I mean, the "reality" is that if a user uses the same password across multiple sites then they are almost certainly screwed as the entire premise that we are going to guilt all the big websites into storing hashed passwords doesn't work for the long tail of websites that each had a high likelihood of being run by a scammer anyway. Users really just need to not use the same password across multiple websites, and that password needs to be high entropy. The recommendation of "hash your stored passwords" prevents you from being part of the problem, but it is a solution to the wrong problem and fails to protect either the user or the website from getting hacked: the recommendation--at least and certainly if assuming you insist on implementing login with the classic "user will later send a plain text copy of their secret to the server each time they log in, which the server will (somehow) verify"--absolutely should include "don't let the user generate their password", as anything else does a disservice to the user and doesn't actually help the website. If the user is sane, they won't care if you generate the password. If the user isn't sane, then either 1) they are using some kind of weird deterministic scheme to generate passwords for all websites (which is frankly not optimal); 2) they are intending to use their password on another, less secure website (and so should be prevented from using that same password on your website); or 3) their password is something stupid (like their mother's maiden name, concatenated with their date of birth... but they change the i's to exclamation points to get around the symbol requirement).
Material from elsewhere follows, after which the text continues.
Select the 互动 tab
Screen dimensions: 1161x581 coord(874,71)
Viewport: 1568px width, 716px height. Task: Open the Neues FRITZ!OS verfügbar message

Never store the password in plaintext. Even with a fast hash algorithm, a strong password can't be cracked in a feasible amount of time.

It also doesn't have to be 64 characters. 16 characters in base64 is 80 bits of entropy. That's hundreds of years worth of hashes on a Bitcoin ASIC drawing hundreds of watts, for one password.


Nearly everything you've ever heard about "strong passwords" is irrelevant and obsolete when the cracking method is simply "hash every alphanumeric and punctuation string starting at MIN_LENGTH and incrementing". The only way to defeat this is by making the hash computation expensive.


Making the hash computation expensive does nothing when your password is "Password1" because it will be cracked in seconds even using an expensive hash algorithm. Making the hash computation inexpensive does very little (and has other costs) when your password is "Tgu8dVThkweVqa6P" because that has enough entropy to require in excess of $100,000 in electricity to brute force even with a fast hash algorithm, which is uneconomical in ordinary situations.


In many privacy regulations, any unique identifier is treated as Personally Identifying Information (PII). If the hashed password is used as a lookup key, that makes it a unique identifier, and it's PII. I do work in environments where agencies are not allowed to share user PII with each other, and therefore you can't create single (SSO) identities to login to different services. The principle is that individuals should be able to compartmentalize their business and service relationships and not have their service providers collude or conspire against them for leverage.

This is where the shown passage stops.